The BSO has other "subsidiaries," if you will: Tanglewood and the Boston Pops. Has diversification contributed to the organization's financial health? Is there an underlying financial strategy for managing the three groups?
We certainly don't view Tanglewood or the Boston Pops as "subsidiaries;" rather, they are key components of our core mission. But there's no question that these activities have served as a form of diversification that contributes to the overall financial stability of the organization. Each of these activities draws a somewhat different audience, both demographically and geographically. The Boston Symphony, Tanglewood, and Boston Pops programs and their educational components, as well as the Symphony Hall and Tanglewood physical plants, are part of a fully integrated operation which benefits from coordinated fund-raising, marketing, production, facilities, and administrative activities supporting each of these programs.
Has the BSO ever been in the red? If so, when and by how much?
At various times over the course of its history, the BSO has struggled with deficits. Time magazine wrote about the BSO's deficits in the early 1950's. Harvard Business School published a case study of the BSO's financial challenges in the early 1970's. Most recently, after several years of break-even operations in the late 1990s and early 2000s, the BSO has once again experienced deficits in three of the last four years of operation.
The nature of symphony orchestra operations is such that, before any contributed support, the BSO generates an annual deficiency from operations of about $24 million. Said another way, what we are able to charge for concert tickets and fees is about $24 million less that what it costs us to present our performances and educational activities. In order to balance the budget, we need to generate annual support through contributions, fund-raising events, and the annual draw from the endowment to equal this deficiency. Each year, contributed support becomes a more important part of maintaining this equilibrium.

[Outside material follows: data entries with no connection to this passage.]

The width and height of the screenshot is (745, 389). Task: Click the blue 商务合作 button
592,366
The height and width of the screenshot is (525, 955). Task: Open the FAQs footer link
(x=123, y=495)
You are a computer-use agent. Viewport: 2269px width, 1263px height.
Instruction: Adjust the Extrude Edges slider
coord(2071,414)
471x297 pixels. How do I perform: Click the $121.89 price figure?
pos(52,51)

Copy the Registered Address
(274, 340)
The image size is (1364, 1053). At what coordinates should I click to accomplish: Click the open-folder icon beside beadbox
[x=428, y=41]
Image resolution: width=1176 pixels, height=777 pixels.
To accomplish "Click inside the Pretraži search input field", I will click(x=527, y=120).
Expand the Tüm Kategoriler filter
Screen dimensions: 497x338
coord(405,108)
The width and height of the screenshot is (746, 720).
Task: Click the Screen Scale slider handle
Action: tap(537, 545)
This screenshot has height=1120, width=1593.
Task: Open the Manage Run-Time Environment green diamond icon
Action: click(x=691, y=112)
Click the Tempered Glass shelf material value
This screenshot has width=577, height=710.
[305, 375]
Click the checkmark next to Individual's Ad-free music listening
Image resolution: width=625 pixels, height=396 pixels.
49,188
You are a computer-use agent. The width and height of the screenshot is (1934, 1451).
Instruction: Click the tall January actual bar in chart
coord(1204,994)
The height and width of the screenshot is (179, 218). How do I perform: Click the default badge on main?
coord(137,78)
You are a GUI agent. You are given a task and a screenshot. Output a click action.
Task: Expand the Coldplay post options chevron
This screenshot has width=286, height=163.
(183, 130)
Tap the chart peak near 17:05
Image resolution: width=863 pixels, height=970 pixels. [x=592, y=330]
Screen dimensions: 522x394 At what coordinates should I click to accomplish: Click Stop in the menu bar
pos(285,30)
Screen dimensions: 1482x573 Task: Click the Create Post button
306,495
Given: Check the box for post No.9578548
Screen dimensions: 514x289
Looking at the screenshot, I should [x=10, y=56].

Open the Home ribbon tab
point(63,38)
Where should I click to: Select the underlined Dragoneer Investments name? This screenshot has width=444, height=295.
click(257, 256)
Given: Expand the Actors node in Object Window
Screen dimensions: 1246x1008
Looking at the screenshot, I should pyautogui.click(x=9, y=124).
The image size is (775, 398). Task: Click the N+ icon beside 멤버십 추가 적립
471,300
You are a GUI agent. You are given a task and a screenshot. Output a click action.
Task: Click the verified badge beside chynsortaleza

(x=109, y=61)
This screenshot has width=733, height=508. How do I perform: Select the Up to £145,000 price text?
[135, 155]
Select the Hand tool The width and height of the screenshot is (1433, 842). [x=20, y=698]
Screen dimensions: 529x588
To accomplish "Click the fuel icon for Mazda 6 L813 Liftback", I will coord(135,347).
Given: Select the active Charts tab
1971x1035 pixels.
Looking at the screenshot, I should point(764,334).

This is the second BSO you've worked for; before this, you were with the Baltimore Symphony Orchestra. Are you musical yourself? What advantages does an arts-oriented finance executive bring to the job?
I've had a life-long interest in music, having played trumpet in high school, college, and the Navy, and singing in choirs and choruses throughout the years. The first 12 years of my career was as a naval officer and then a civilian working in financial management for the Naval Nuclear Propulsion Program. Like so many before me, I followed that well-worn path from nuclear power to symphony orchestras. Seriously though, I was fortunate enough to be able to discover an opportunity to combine my financial management experience and my love of music in this work as a symphony orchestra CFO for over 20 years now.
I do think my musical background and orientation has definitely helped me to better understand the artistic view of what we do and, as a result, I believe it has allowed me to develop relationships with the players that are grounded in a mutual respect for each other's perspectives. In any case, the job of CFO of the Boston Symphony Orchestra remains a fascinating and exciting one for me.